Ursprünglich entstand sie als Ausdruck einer massenhaften linken Reaktion von italienischen ArbeiterInnen gegen den Rechtsruck der Führung der ehemaligen Kommunistischen Partei, die ihren Namen in „Demokratische Linke“ (DS) änderte.

Die PRC vollzog einen Schwung nach links, verteidigte Sozialismus und „Kommunismus“ und Fausto Bertinotti, ihr Anführer sei 1994, setzte auf sehr radikale, sozialistische und marxistische Rhetorik. Die Partei entwickelte was MarxistInnen „zentristische“ Tendenzen nennen – die Verwendung von radikaler und sogar revolutionärer Sprache und Ideen die aber nicht durch revolutionäre Taten getragen werden.

Die Transformation der alten ArbeiterInnenorganisationen in ganz Europa in kapitalistische Formationen (und das galt in den meisten Fällen sowohl für die sozialdemokratischen wie die ehemaligen kommunistischen Parteien) wurde verkörpert durch Blairs New Labour Partei in Britannien. Die Perspektive für neue Massenparteien der ArbeiterInnenklasse in Europa und auch anderen Teilen der Welt wurde durch den Aufbau der PRC und ihren ursprünglichen Erfolg angespornt.

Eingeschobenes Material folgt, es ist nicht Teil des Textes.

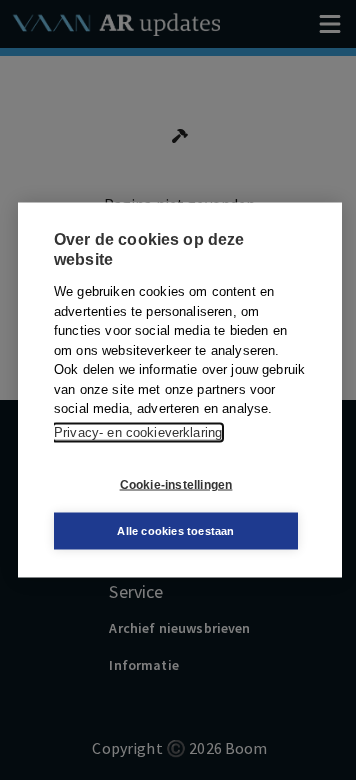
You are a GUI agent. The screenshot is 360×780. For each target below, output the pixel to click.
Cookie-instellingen (176, 484)
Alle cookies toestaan (175, 531)
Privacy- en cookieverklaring (138, 431)
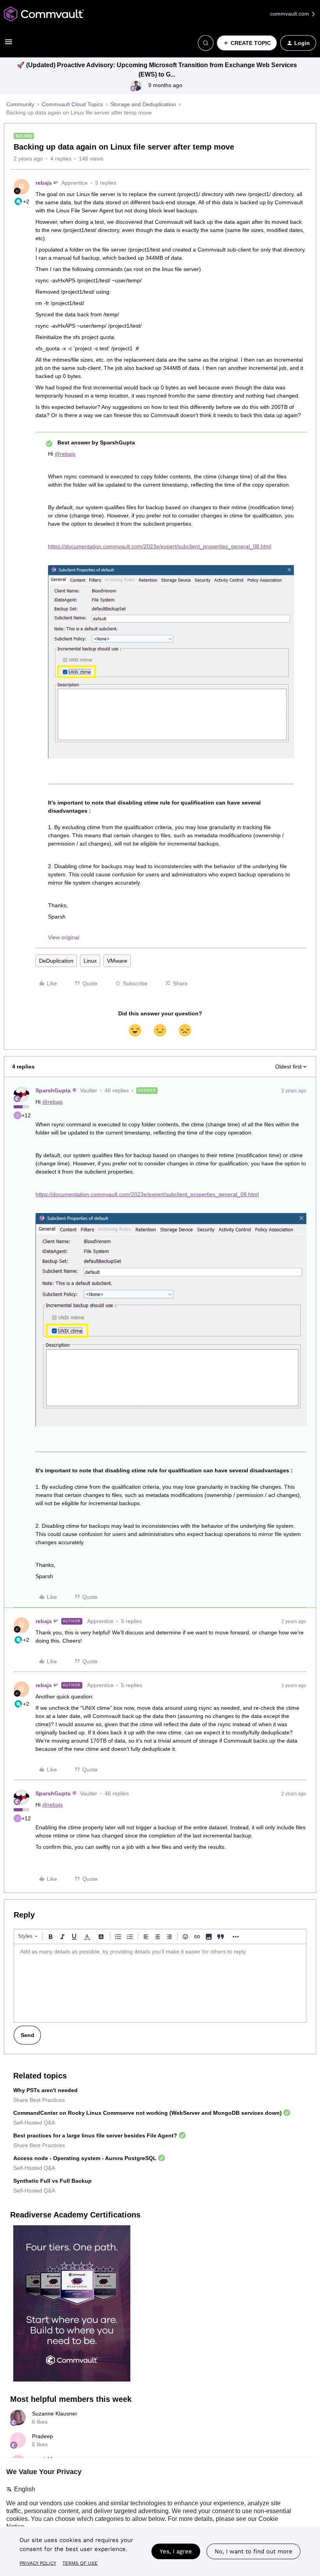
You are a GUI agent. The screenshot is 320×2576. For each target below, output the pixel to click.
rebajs (44, 183)
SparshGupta (53, 1090)
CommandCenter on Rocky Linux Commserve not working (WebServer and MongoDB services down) (147, 2113)
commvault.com (290, 14)
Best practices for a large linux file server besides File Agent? (95, 2135)
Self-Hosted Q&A (34, 2122)
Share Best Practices (39, 2100)
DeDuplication (56, 961)
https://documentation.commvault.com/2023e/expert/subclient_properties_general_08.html (159, 546)
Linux (90, 961)
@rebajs (65, 454)
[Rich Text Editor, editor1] (160, 1983)
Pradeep (42, 2436)
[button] (8, 44)
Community (20, 104)
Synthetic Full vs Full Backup (52, 2181)
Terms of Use (80, 2563)
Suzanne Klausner (54, 2413)
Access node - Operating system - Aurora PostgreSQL (84, 2158)
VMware (117, 961)
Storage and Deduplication (143, 104)
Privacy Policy (38, 2563)
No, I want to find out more (253, 2551)
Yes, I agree (176, 2551)
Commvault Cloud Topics (72, 104)
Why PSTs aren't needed (45, 2090)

Aber wie das Komitee für eine ArbeiterInneninternationale (CWI) schon damals und bis heute immer wieder betont hat, kann eine politische Zwischenposition, sei sie reformistische oder „zentristisch“, nicht über eine längere historische Periode anhalten. Sie entwickelt sich entweder zu einer linken, marxistischen Partei oder wird den Rückzug zu einer rechteren Position antreten. Das ist in der Periode eines globalisierten Weltkapitalismus und seiner grausamen neoliberalen Politik noch viel stärker der Fall.

Die PRC konnte sich wegen der radikalen und kämpferischen Traditionen der italienischen ArbeiterInnenbewegung halten und sich in den 1990er Jahren und seither auch bei Wahlen als linke Wahlalternative präsentieren. Aber trotz der enormen Sympathie und speziell der Unterstützung in Schlüsselbereichen der Gewerkschaften blieb sie doch eine relativ kleine Massenpartei.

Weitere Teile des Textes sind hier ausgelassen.